Year: C(II). Psalm week: 2. Liturgical Colour: Green.
About the author of the Second Reading in today's Office of Readings:
Second Reading: St Ambrose of Milan (340? - 397)
Ambrose was born in Trier (now in Germany) between 337 and 340, to a Roman family: his father was praetorian prefect of Gaul. Ambrose was educated at Rome and embarked on the standard cursus honorum of Roman advocates and administrators, at Sirmium, the capital of Illyria. In about 372 he was made prefect of Liguria and Emilia, whose capital was Milan.
In 374 the bishopric of Milan fell vacant and when Ambrose tried to pacify the conflict between the Catholics and Arians over the appointment of a new bishop, the people turned on him and demanded that he become the bishop himself. He was a layman and not yet baptized (at this time it was common for baptism to be delayed and for people to remain for years as catechumens), but that was no defence. Coerced by the people and by the emperor, he was baptized, ordained, and installed as bishop within a week, on 7 December 374.
He immediately gave his money to the poor and his land to the Church and set about learning theology. He had the advantage of knowing Greek, which few people did at that time, and so he was able to read the Eastern theologians and philosophers as well as those of the West.
He was assiduous in carrying out his office, acting with charity to all: a true shepherd and teacher of the faithful. He was unimpressed by status and when the Emperor Theodosius ordered the massacre of 7,000 people in Thessalonica, Ambrose forced him to do public penance. He defended the rights of the Church and attacked the Arian heresy with learning, firmness and gentleness. He also wrote a number of hymns which are still in use today.

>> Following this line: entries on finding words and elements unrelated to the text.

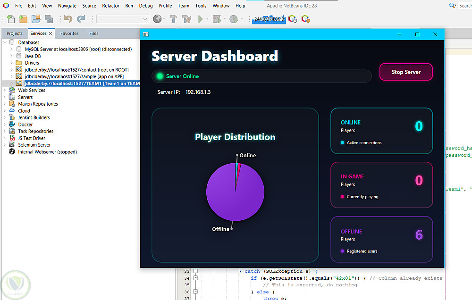Click the New Project toolbar icon

[23, 19]
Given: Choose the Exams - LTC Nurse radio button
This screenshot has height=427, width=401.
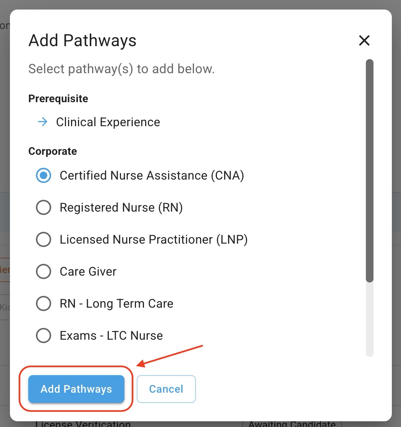Looking at the screenshot, I should pos(44,336).
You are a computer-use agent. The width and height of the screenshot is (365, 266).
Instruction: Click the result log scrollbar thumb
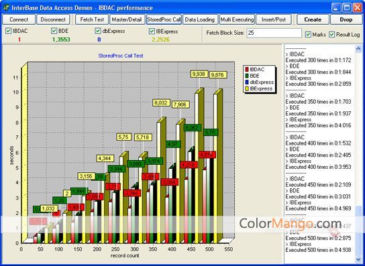358,230
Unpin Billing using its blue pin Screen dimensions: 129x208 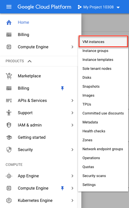(62, 88)
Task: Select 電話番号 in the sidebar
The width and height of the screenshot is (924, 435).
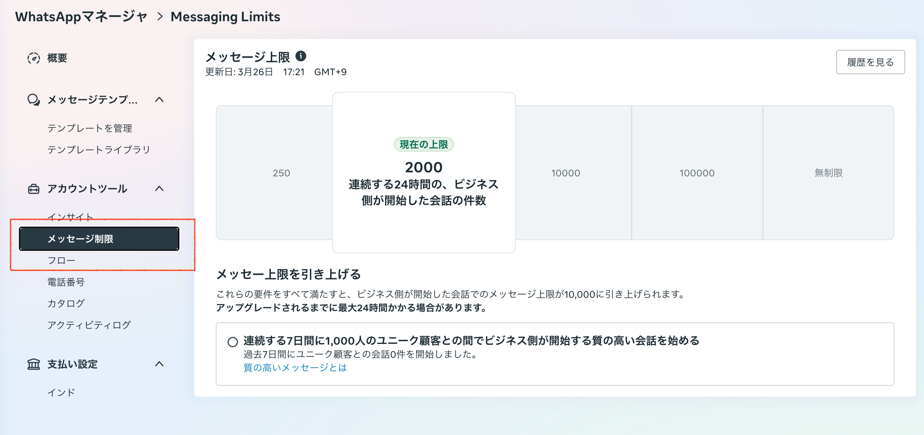Action: click(x=67, y=282)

Ambrose was a key figure in the conversion of St Augustine to Catholicism, impressing Augustine (hitherto unimpressed by the Catholics he had met) by his intelligence and scholarship. He died on Holy Saturday, 4 April 397.
Liturgical colour: green
The theological virtue of hope is symbolized by the colour green, just as the burning fire of love is symbolized by red. Green is the colour of growing things, and hope, like them, is always new and always fresh. Liturgically, green is the colour of Ordinary Time, the orderly sequence of weeks through the year, a season in which we are being neither single-mindedly penitent (in purple) nor overwhelmingly joyful (in white).
|Mid-morning reading (Terce)||Deuteronomy 1:31 ©|
The Lord carried you, as a man carries his child, all along the road you travelled.
|Noon reading (Sext)||Baruch 4:28-29 ©|
As by your will you first strayed away from God, so now turn back and search for him ten times as hard; for as he brought down those disasters on you, so will he rescue you and give you eternal joy.
|Afternoon reading (None)||Wisdom 1:13-15 ©|
Death was not God’s doing, he takes no pleasure in the extinction of the living. To be – for this he created all; the world’s created things have health in them, in them no fatal poison can be found, and Hades holds no power on earth; for virtue is undying.